Source: AlphaFold 3 transformative impact, Frontiers in AI (Apr 2026); Biolife Health AlphaFold review (Jun 2025)
Healthcare · Diagnostics
AI mammography caught more breast cancers with no increase in false positives
~20% more cancers detected in real-world trials
A nationwide real-world study published in Nature Medicine (Jan 2025) and a 2026 randomized controlled trial both found that AI-assisted mammography reads detect more clinically relevant breast cancers than radiologists alone, while keeping the false-positive rate flat. This is detection at the population scale — the screening protocol seen by tens of millions of women per year — not a research curiosity. Cancers caught earlier mean lumpectomies instead of mastectomies, and survival instead of palliation.

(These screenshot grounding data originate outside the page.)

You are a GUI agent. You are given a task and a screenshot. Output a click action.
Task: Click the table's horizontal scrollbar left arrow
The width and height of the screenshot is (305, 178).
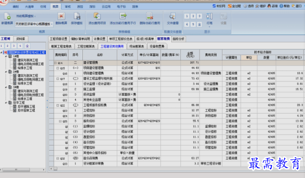coord(51,169)
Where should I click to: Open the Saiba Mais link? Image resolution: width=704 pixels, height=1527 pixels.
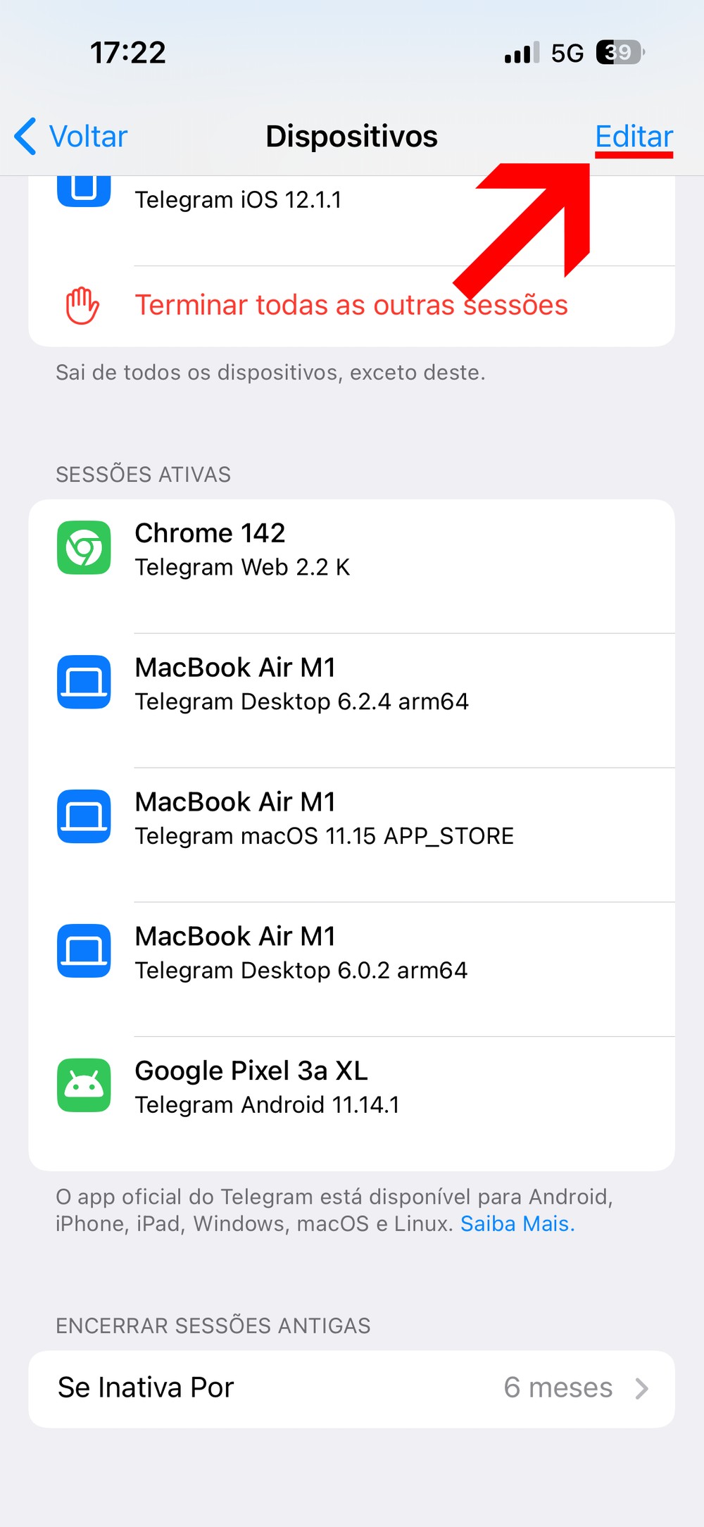[517, 1224]
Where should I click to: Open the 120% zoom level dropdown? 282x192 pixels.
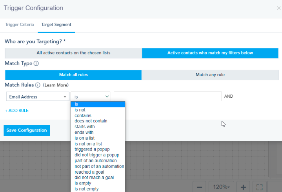221,187
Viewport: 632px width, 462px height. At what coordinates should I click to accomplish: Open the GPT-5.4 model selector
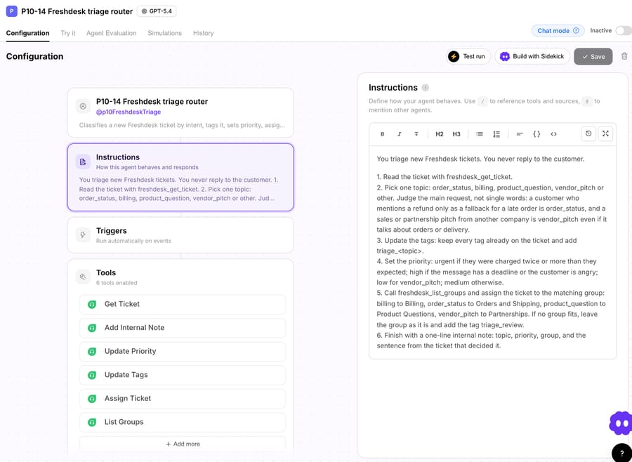tap(157, 11)
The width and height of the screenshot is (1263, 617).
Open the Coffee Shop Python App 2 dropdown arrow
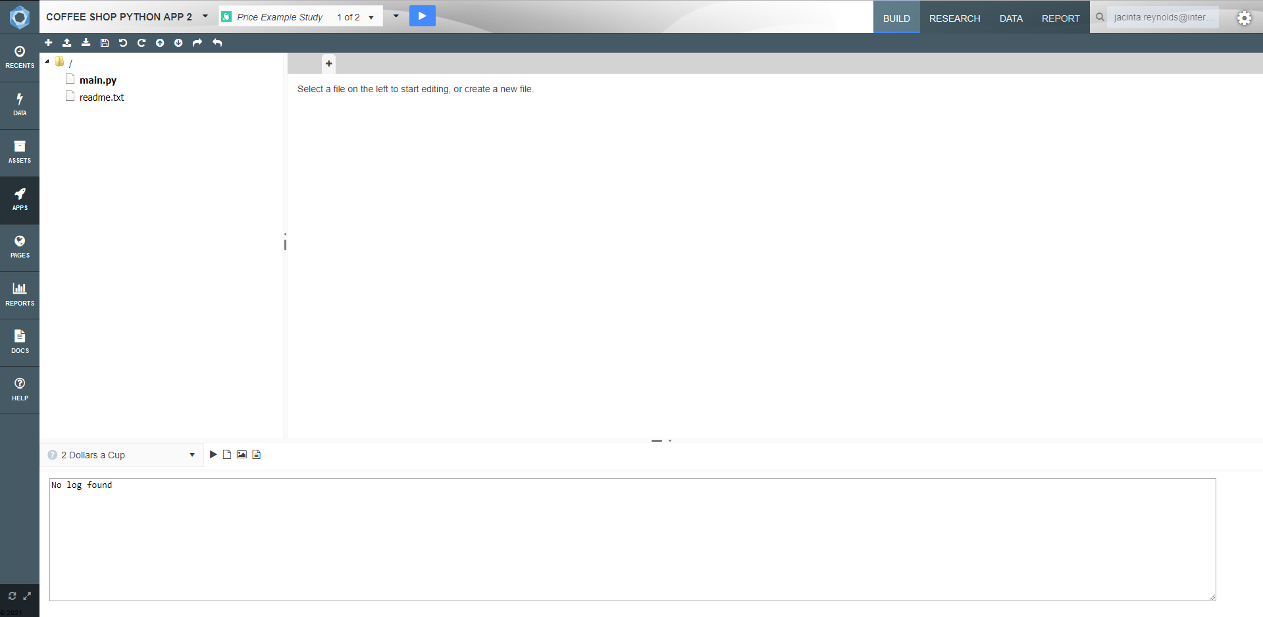click(x=205, y=16)
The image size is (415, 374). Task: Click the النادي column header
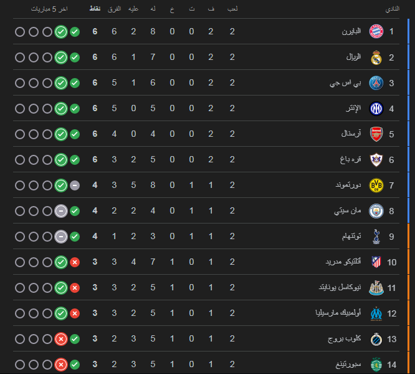point(393,9)
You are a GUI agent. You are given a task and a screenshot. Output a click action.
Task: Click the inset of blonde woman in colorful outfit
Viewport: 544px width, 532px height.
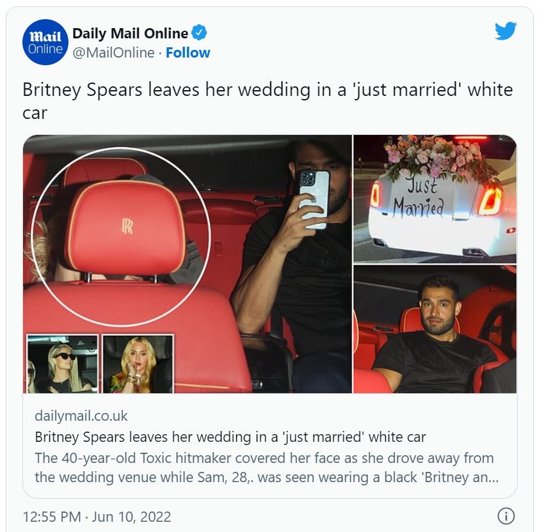138,364
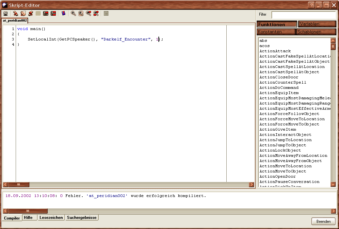Screen dimensions: 339x229
Task: Click the compile script monitor icon
Action: (x=6, y=14)
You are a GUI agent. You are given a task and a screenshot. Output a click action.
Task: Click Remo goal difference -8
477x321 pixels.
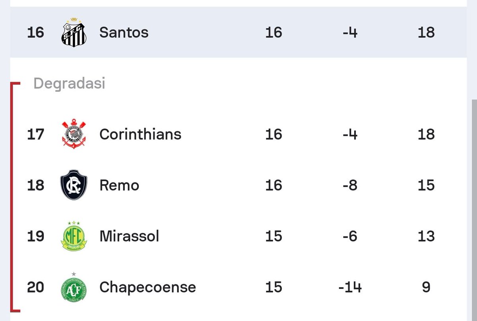coord(350,185)
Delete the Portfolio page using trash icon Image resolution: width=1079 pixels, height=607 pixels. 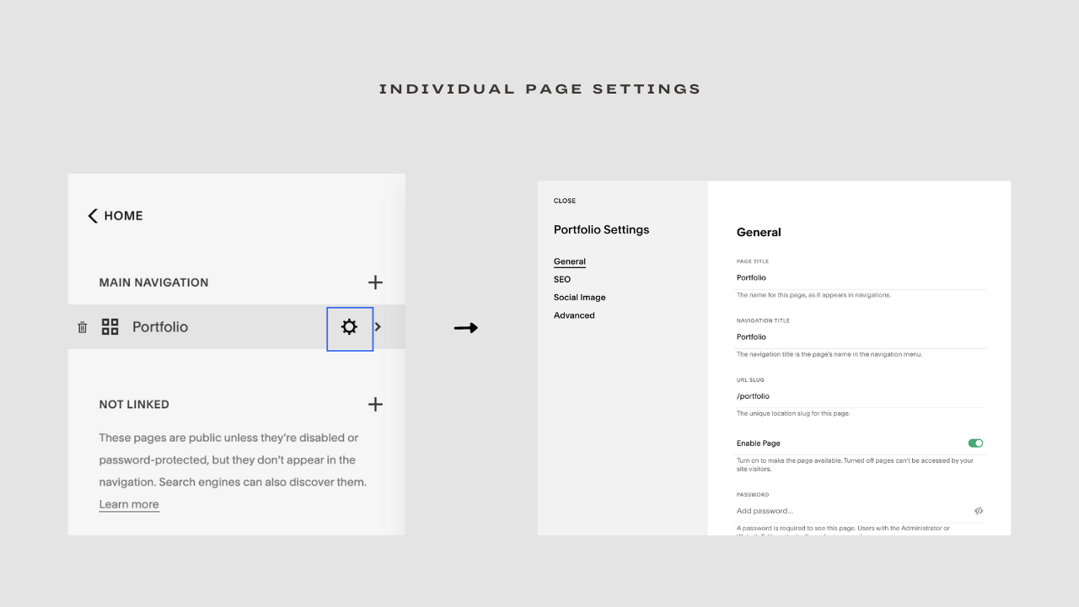coord(82,327)
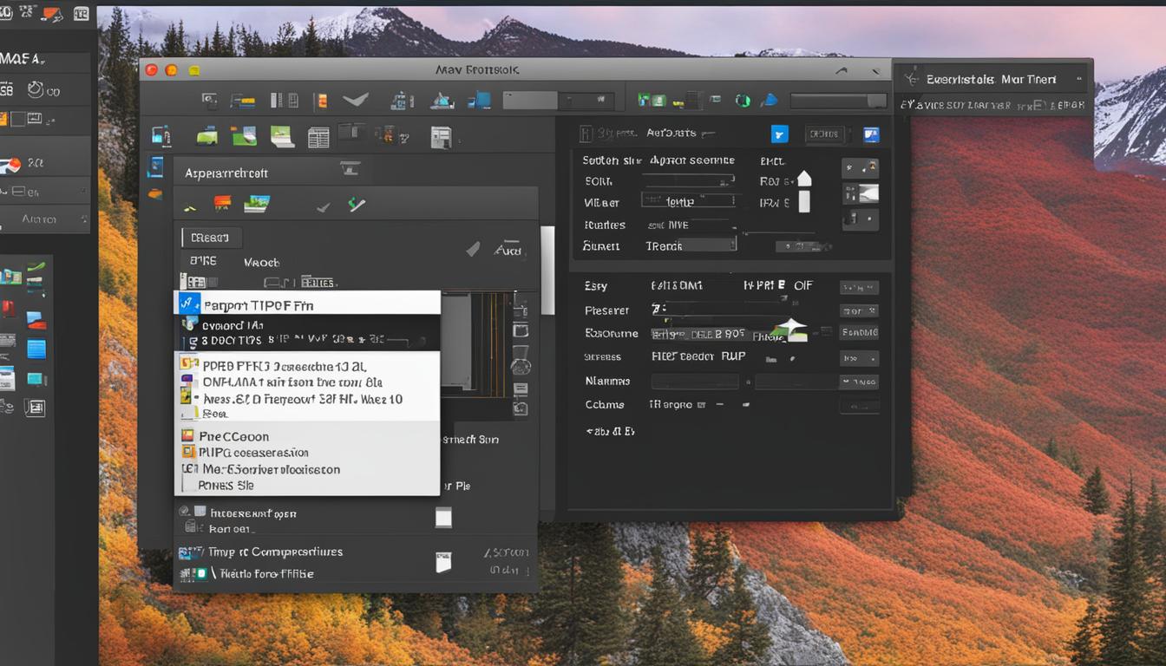Select the red tag icon next to the format options
The width and height of the screenshot is (1166, 666).
pos(221,205)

Source: Nationwide real-world AI cancer detection, Nature Medicine (Jan 2025); The Guardian (Jan 2025)
Healthcare · Antibiotics
AI screened millions of compounds and found a new antibiotic class against MRSA
10× bacterial reduction in mouse models
MIT’s Collins lab used deep-learning models to screen 39,000 compounds for activity against Acinetobacter baumannii, one of the WHO’s highest-priority drug-resistant pathogens, and identified abaucin — an entirely new structural class. A follow-up 2023 effort screened millions of compounds for activity against MRSA, surfacing two new structural classes that reduced bacterial populations 10-fold in mouse models without toxicity to human cells. Antibiotic resistance is projected to cause 10 million deaths per year by 2050. Traditional discovery has been nearly dead for two decades; AI just restarted the pipeline.
Source: MIT News — abaucin discovery (May 2023); MIT News — new MRSA antibiotic class (Dec 2023)

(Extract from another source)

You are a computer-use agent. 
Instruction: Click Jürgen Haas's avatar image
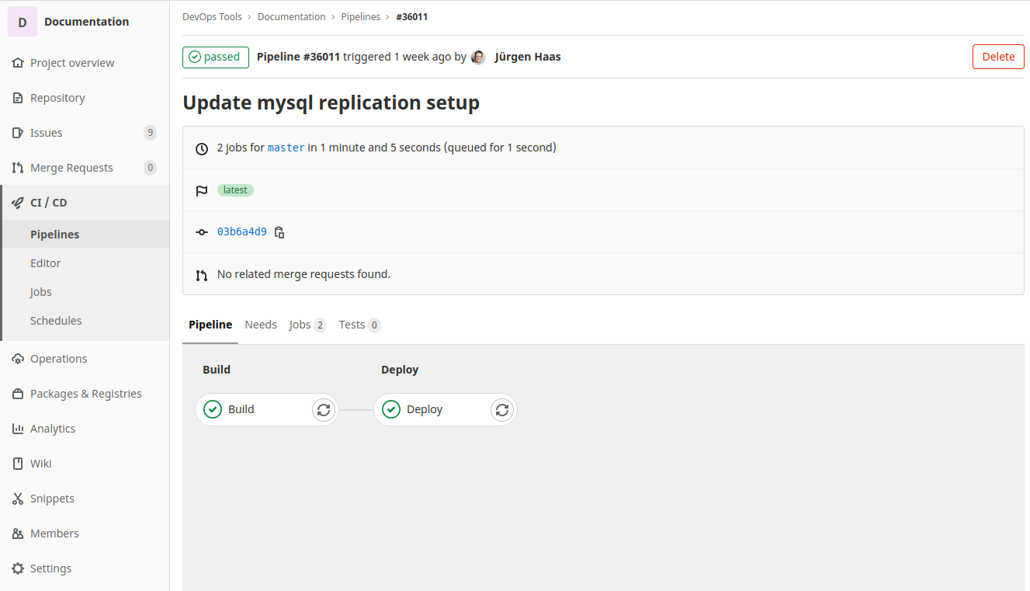(478, 57)
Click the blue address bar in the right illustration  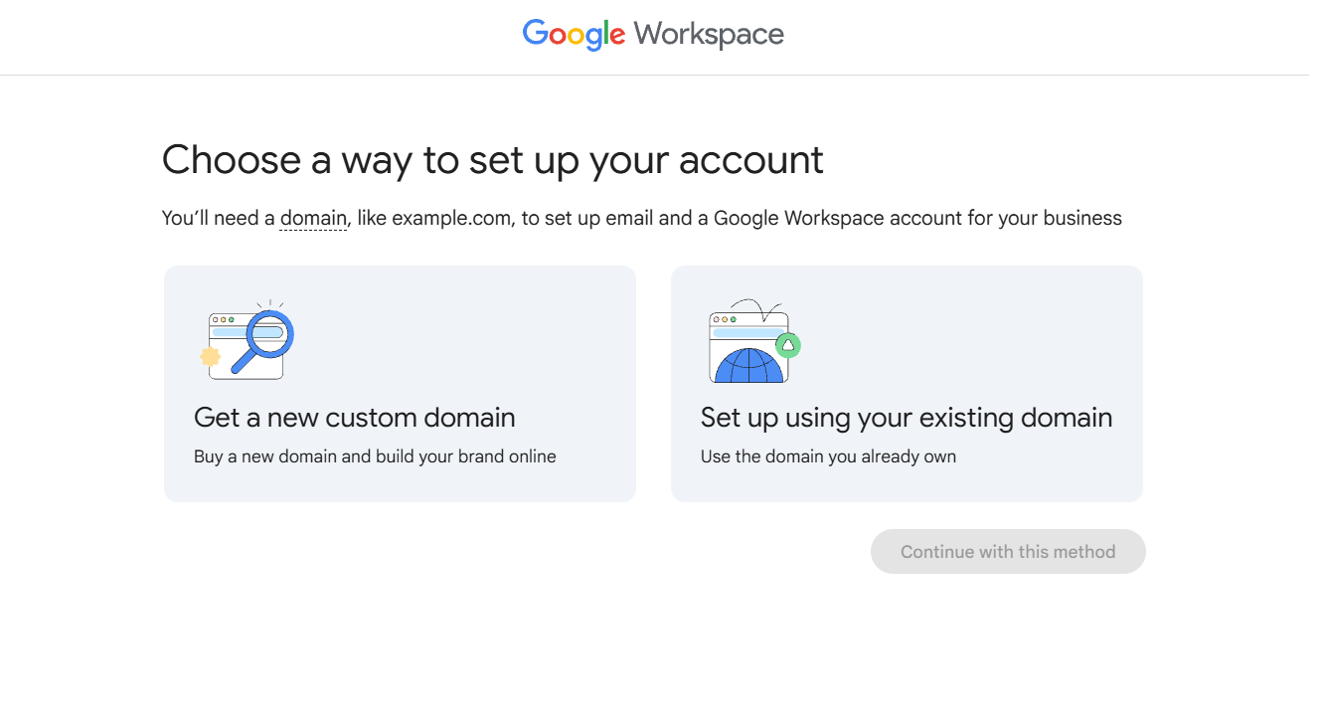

None of this happens without the compute. AlphaFold’s training run consumed hundreds of TPU-years. GraphCast trains on decades of reanalysis data. Insilico’s generative chemistry pipeline runs continuously across thousands of GPUs. Every breast-cancer screening AI deployed in a hospital was trained on a data-center cluster somewhere, and inferences against it run in a data center every time a radiologist clicks “analyze.” The buildings this ordinance regulates are the physical infrastructure of the most consequential scientific work of the decade. Lycoming County has the chance to host some of it, on terms it sets, with the dividends going to its own schools, fire halls, and main streets.